The Super Foodie :: Millet & Broccolini Salad

By Sarah Yates
Winter Pastels by Jen Pinkston | Photos by Mary Costa | Camille Styles

Millet & Broccolini Salad | A House in the Hills for Camille Styles

I love millet for its nutty flavor, great consistency and quick cooking time.  This salad is the kind of dish I like to have in my back pocket for those nights when I want something warm, comforting and delicious, but don’t want to invest a lot of time into it.  It’s the perfect weeknight throw together meal.  And, of course, healthy!  It’s also gluten free and non-allergenic, so it’s a great grain to serve to friends and family with sensitivities!

Millet & Broccolini Salad | A House in the Hills for Camille Styles

Millet is loaded with Magnesium, which has been shown to lower high blood pressure and reduce the risk of heart attack. It’s also alkaline and easily digested.  And with its high levels of fiber and protein, miller is a grain we should all be friends with!


  • 1.5 c dry millet
  • 3 c. water
  • 2 T coconut oil
  • 2 bunches of broccolini
  • 2 T preserved lemons, chopped (recipe here)
  • 1/2 c pitted kalamata olives, chopped
  • 2 T fresh parsley, chopped
  • 1/4 c. pine nuts


  • 4 T fresh pesto
  • 4 T balsamic vinegar
  • serious pinch sea salt


  1. Preheat oven to 375 degrees
  2. Dry toast millet in a saucepan for a few minutes until nutty and brown.
  3. Add water and bring to a boil.  Cover and turn down heat to a simmer.  Cook for 15 minutes and remove from heat for 10 minutes, then fluff with a fork.
  4. While millet is cooking, toss broccolini in coconut oil, sprinkle with a couple pinches of sea salt and roast in the oven for 10 minutes or until crispy.  Rough chop broccolini.
  5. Scoop cooked millet into a serving bowl.  Add roasted broccolini, preserved lemons, kalamata olives and parsley to millet.
  6. In a small mixing bowl combine dressing ingredients and stir well.
  7. Add vinaigrette to the millet mixture and mix well (dress to personal preference).
  8. Sprinkle salad with finishing salt and garnish with parsley.  Enjoy warm or cold!


Comments (4)

  1. Molly {Dreams in HD} says:

    looks delicious & easy!
    a perfect combination.

    Molly {Dreams in HD}

  2. Traci says:

    I have seen so many recipes for millet lately, I’m starting to think it’s a sign I need to run to the store and buy it in bulk. This recipe looks delicious.

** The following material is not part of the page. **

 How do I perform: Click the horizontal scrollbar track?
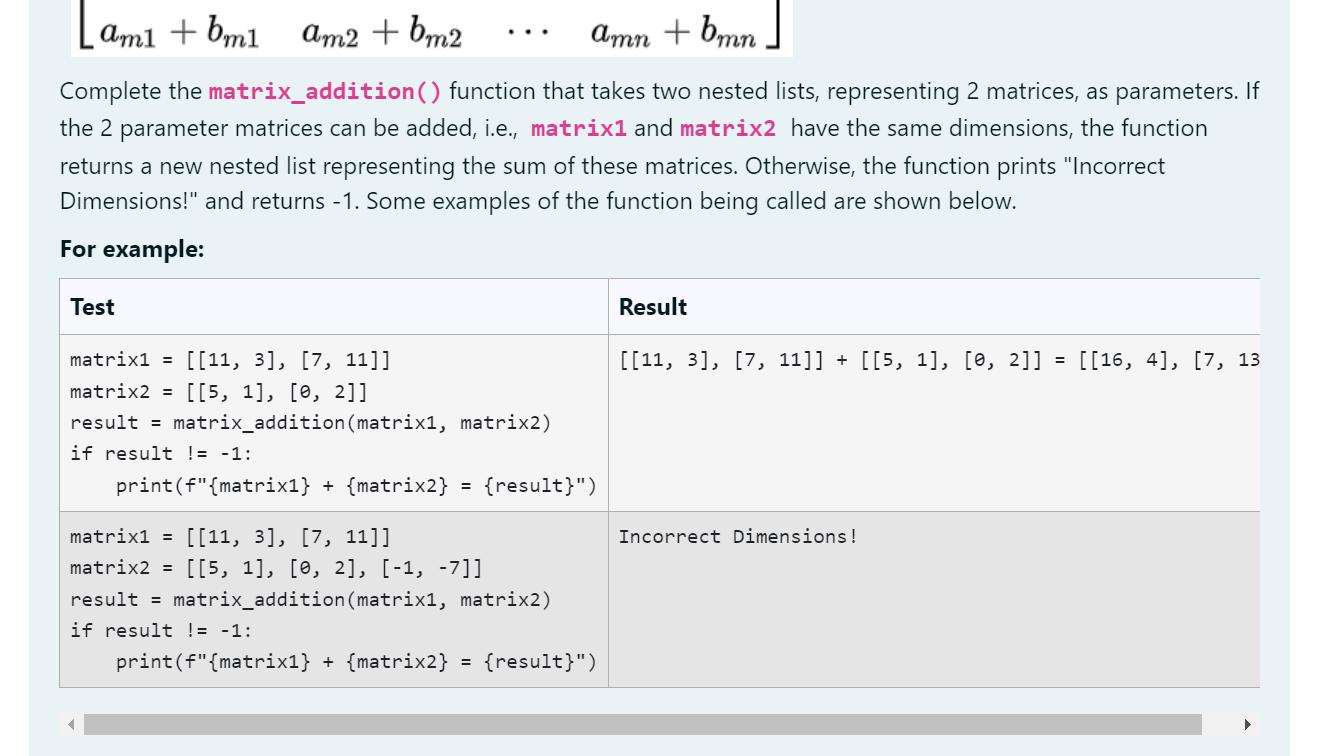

  3. Tiffany @ Triple Crème Decadence says:

    This looks vibrant and delicious. I love how you incorporated such fresh ingredients like chopped parsley, lemon and briny kalamata olives (my favorite).

  4. Bridget says:

    Love the idea of a savoury use for millet. I add it to baked goods and porridge but have never thought to turn it into a grain salad. Thanks for the great suggestion.